Au départ, rien ne prédisposait
cette candidature à de tels
soubresauts. Dès l’été 2010,
Eva Joly, auréolée du résultat
d’Europe écologie-les Verts aux
élections européennes (16,3 %) était apparue
comme une évidence. À Clermont-Ferrand, sous
un cagnard suffoquant, Cécile Duflot n’avait
d’yeux que pour celle qui devait sortir les écolos
des habituels petits scores à la présidentielle. La
secrétaire du parti se souvenait encore amèrement
du résultat de Dominique Voynet en 2007
(1,53 %), pour laquelle elle s’était dépensée
sans compter.
Eva Joly, la juge, la nouvelle recrue, pouvait
élargir le socle électoral. Pas vraiment écolo et
encore moins alternative, elle est imposée dans
le jeu écolo par Daniel Cohn-Bendit qui voulait
appliquer la leçon des Grünen allemands : le
succès politique suppose de rompre avec un
fond culturel jugé trop marginal, mouvementiste,
folklo. L’objectif est d’accéder au pouvoir en
position de force et pour cela les Verts doivent
devenir un « vrai » parti généraliste, crédible, sérieux.
DCB suggère de négocier avec le PS des
circonscriptions et, cohérent, de faire l’impasse
sur la candidature à la présidentielle : il sait bien
qu’on ne peut être dépendant et concurrent.
Mais la base des Verts est si désireuse de porter
ses couleurs, de faire entendre ses idées et
ses engagements ! La candidature d’Eva Joly
paraissait un compromis entre ces exigences de
normalisation et d’existence autonome.
Des députés à tout prix
Sauf que… La plupart des dirigeants d’EELV
pensant que Nicolas Hulot pouvait faire encore
mieux qu’Eva, la délaissèrent.
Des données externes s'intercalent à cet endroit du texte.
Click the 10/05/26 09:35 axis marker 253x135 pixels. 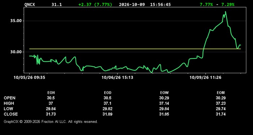29,78
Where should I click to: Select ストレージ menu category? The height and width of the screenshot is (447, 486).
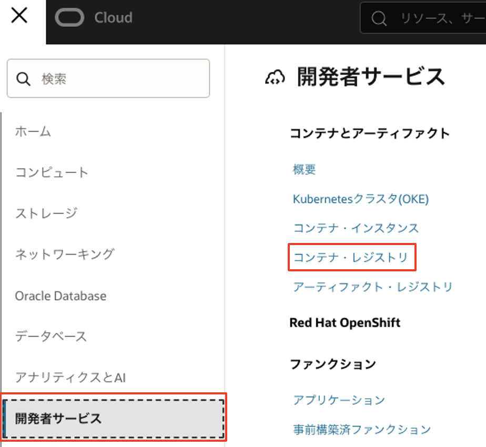point(46,214)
Au final, elle gagne
sa qualification grâce au soutien de la gauche
des Verts, rétive à la candidature du trop incertain
et très médiatique animateur d’« Ushuaia ».
Une drôle d’alliance se scelle alors entre la
gauche des verts, une partie des environnementalistes
allergiques à Hulot et celle qui fut un
temps approchée par Bayrou. Cette dualité est
représentée au sommet de la campagne avec
le couple Yannick Jadot, ancien de Greenpeace,
et Sergio Coronado, issu de la gauche du parti…
Ce mariage de circonstance ne cesse de
produire un message politique brouillé : dans la
même séquence, Eva Joly peut attaquer durement
le candidat socialiste « il est du bois dont
on fait les marionnettes », le critiquer sur sa
gauche, et saluer le courage du candidat Bayrou
lorsqu’il annonce des coupes claires dans les
budgets sociaux [1]. Était-ce un moment d’égarement
ou la traduction d’une réelle incertitude
sur le positionnement politique de la candidate ?
Pour clarifier ce positionnement, Eva Joly
ne peut pas compter sur ses amis du parti. Déterminés à sortir enfin de la marginalité politique,
les dirigeants d’EELV sont tout occupés à
la négociation d’un accord avec le PS. Eva Joly
se sent tenue à l’écart de ces négociations. Les
dirigeants du parti ont surtout en tête l’objectif
lancé par le stratège Cohn Bendit : former un
groupe pivot au parlement, sortir en juin 2012
avec 50 députés ! Le score à la présidentielle
est de fait relégué au second plan… Pour obtenir
ce groupe de parlementaires, compte tenu de
l’injuste scrutin majoritaire, il faut un accord avec
le PS. À la demande des écologistes, l’accord
doit être programmatique pour être électoral. Ils
avalent alors de belles couleuvres : pas de sortie
du nucléaire mais une simple réduction, acter le
désaccord sur l’aéroport de Notre-Dame des-
Landes, la retraite, la dette et le reste…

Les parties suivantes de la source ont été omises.